Trade-Off Between Benefit and Harm Is Crucial in Health Screening Recommendations. Part II: Evidence Summaries
Silvestre, Maria Asuncion A
Dans, Leonila F
Dans, Antonio L
Journal of clinical epidemiology 2011 Mar; 64(3): 240-9
Evidence on the effectiveness of health screening strategies may be direct (i.e., studies on screening vs. no screening) or indirect (i.e., studies that separately evaluate the screening test[s], the confirmatory test, or the treatment). Critical trade-offs in the balance between harm and benefit for many screening strategies mandate that advocates of health screening adhere to the ethical precepts of nonmaleficence, autonomy, confidentiality, and equity. In our first article, we pointed out five prerequisites to justifying a health screening program: (1) the burden of illness should be high, (2) the screening and confirmatory tests should be accurate, (3) early treatment (or prevention) must be more effective than late treatment, (4) the tests and the treatment(s) must be safe, and (5) the cost of the screening strategy must be commensurate with the potential benefit.

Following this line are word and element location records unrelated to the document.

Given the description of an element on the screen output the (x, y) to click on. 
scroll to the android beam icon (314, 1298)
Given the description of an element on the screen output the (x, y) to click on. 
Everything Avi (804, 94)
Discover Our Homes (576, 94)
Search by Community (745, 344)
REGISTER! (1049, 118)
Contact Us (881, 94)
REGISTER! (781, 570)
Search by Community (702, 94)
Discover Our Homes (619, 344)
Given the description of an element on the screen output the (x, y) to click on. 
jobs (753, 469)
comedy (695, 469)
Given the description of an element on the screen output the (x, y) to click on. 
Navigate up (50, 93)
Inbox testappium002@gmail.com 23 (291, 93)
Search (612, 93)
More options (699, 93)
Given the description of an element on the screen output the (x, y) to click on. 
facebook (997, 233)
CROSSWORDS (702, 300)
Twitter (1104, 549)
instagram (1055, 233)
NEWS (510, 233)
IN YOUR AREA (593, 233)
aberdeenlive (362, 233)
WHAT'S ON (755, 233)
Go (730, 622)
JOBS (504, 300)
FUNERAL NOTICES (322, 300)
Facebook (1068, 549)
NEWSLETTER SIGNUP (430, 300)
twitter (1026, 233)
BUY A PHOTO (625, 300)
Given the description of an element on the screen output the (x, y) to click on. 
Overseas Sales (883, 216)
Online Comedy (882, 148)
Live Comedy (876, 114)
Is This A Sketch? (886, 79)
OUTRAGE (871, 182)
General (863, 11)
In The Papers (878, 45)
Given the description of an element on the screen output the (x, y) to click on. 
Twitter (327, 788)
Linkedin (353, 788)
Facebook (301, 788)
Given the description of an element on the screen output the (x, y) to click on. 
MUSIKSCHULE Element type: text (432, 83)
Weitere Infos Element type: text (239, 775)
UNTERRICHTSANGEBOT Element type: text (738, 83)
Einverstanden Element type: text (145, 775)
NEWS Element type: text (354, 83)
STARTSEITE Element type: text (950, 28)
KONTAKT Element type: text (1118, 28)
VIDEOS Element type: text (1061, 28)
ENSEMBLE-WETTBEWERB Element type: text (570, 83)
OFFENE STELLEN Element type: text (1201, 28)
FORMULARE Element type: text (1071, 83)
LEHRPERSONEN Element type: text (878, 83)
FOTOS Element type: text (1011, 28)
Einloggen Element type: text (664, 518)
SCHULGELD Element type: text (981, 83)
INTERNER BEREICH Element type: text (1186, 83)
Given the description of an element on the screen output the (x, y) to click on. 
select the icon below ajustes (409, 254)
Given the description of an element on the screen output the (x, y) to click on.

As can be gleaned from these criteria, recommendations on screening must be tailored to specific populations. Recommendations in one country, no matter how authoritative, cannot be generalized to apply to all other countries. Although accuracy, effectiveness, and safety data may be global (criteria 2-4), burden of illness and efficiency (criteria 1 and 5) will always vary from country to country. Rather than review various national guidelines, in this last article of our two-part series, we present evidence summaries to illustrate health screening. Our examples were selected to address special issues related to four situations-screening for cancer, risk factors for disease, genetic disorders, and infectious diseases.